* [Required action]: From the records below, copy out each line that has the word "blue".

* [Record set]:
......

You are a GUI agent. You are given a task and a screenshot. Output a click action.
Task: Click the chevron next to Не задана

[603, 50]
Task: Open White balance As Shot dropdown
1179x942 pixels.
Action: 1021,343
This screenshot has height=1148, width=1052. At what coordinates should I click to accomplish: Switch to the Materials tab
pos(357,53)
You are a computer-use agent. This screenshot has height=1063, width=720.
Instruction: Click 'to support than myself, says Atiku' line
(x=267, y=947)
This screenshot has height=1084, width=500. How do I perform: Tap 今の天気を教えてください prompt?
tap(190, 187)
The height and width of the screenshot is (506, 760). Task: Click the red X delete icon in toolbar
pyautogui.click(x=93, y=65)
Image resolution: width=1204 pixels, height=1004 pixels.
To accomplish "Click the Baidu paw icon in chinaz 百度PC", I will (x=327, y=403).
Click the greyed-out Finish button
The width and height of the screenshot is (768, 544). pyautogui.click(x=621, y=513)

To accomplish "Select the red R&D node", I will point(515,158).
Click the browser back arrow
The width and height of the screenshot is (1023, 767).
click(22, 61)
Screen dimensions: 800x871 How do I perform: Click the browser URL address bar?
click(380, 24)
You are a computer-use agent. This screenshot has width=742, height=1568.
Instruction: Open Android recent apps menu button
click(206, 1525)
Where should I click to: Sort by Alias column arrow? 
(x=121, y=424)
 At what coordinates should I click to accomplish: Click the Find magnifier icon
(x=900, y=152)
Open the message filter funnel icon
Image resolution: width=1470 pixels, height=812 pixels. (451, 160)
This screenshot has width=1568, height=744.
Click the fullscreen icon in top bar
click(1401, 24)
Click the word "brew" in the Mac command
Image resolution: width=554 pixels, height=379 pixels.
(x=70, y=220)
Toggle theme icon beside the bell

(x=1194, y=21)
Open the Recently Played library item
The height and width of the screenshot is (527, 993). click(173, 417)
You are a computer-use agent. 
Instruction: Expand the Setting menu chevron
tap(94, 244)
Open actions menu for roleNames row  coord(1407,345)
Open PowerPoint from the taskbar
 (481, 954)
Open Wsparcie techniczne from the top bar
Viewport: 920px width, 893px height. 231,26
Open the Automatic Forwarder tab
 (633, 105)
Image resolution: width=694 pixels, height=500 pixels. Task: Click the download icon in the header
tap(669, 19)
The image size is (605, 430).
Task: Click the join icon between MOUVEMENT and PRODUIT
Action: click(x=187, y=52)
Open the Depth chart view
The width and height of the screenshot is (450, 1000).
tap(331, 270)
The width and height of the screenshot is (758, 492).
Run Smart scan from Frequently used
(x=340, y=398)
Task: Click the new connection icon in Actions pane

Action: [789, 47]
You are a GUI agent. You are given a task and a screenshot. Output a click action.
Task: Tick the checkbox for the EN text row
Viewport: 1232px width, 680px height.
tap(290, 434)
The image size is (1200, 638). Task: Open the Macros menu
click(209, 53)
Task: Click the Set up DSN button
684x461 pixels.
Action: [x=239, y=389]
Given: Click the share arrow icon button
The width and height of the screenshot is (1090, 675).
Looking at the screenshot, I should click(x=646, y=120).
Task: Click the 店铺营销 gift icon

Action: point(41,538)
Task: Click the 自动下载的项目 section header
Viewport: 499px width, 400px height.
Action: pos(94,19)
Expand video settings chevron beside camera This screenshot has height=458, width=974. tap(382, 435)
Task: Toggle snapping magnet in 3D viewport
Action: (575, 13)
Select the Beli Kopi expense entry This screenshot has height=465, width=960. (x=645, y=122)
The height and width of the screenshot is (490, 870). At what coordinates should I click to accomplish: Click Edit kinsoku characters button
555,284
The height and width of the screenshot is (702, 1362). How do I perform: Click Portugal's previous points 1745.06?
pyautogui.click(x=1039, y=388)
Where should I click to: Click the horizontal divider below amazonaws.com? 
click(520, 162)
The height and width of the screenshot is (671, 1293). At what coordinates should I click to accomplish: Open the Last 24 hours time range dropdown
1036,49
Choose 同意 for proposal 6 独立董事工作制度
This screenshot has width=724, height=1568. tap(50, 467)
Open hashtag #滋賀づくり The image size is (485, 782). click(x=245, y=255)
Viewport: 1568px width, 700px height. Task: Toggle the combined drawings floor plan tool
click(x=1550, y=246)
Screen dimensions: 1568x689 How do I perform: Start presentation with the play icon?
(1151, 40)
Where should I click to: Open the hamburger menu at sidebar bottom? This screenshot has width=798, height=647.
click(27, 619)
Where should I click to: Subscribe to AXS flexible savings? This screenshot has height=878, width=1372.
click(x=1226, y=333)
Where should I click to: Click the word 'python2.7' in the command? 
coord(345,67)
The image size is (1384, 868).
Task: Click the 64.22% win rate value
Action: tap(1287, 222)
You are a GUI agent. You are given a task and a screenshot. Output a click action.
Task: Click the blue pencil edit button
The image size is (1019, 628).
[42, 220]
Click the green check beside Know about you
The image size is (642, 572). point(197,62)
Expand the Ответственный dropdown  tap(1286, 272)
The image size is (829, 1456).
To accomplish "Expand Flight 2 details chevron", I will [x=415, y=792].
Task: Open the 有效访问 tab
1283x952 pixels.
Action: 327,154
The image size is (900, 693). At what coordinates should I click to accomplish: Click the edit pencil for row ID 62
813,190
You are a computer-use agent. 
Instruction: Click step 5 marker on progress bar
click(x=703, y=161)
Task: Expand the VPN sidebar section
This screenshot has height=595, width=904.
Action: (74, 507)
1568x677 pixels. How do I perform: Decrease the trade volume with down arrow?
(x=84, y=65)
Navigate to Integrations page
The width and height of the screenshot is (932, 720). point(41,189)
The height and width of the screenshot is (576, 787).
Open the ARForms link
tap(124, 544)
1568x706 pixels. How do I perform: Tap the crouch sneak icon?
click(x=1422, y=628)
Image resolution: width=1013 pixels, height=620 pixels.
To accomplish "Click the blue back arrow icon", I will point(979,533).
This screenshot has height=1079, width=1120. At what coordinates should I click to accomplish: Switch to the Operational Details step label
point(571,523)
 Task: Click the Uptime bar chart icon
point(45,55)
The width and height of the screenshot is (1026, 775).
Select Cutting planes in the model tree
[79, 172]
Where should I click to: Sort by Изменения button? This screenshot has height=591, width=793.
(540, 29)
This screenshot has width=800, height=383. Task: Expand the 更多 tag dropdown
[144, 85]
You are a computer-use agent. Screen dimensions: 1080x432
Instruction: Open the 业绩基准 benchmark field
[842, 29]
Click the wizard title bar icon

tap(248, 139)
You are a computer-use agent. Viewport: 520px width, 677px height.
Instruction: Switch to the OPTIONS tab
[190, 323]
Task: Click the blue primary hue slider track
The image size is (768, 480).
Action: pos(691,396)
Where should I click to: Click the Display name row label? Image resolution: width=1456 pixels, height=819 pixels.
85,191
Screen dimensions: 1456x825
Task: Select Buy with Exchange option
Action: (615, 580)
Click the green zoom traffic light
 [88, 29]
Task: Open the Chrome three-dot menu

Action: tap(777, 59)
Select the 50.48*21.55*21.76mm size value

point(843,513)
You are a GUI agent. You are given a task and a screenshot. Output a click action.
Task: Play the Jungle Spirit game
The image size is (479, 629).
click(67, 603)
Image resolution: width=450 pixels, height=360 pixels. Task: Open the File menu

......

* [Written answer]:
Task: Click the blue pencil edit button
To accomplish "Click the blue back arrow icon", I will point(979,533).
Task: Click the blue primary hue slider track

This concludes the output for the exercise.